* **THE PROBLEM**: Below are the records. Transcribe them exactly.

* **AVAILABLE DATA**:
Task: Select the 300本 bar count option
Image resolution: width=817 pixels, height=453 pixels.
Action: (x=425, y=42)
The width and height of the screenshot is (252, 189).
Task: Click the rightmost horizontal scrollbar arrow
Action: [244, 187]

* **RESPONSE BELOW**:
Task: Select the 300本 bar count option
Image resolution: width=817 pixels, height=453 pixels.
Action: (x=425, y=42)
The width and height of the screenshot is (252, 189).
Task: Click the rightmost horizontal scrollbar arrow
Action: [244, 187]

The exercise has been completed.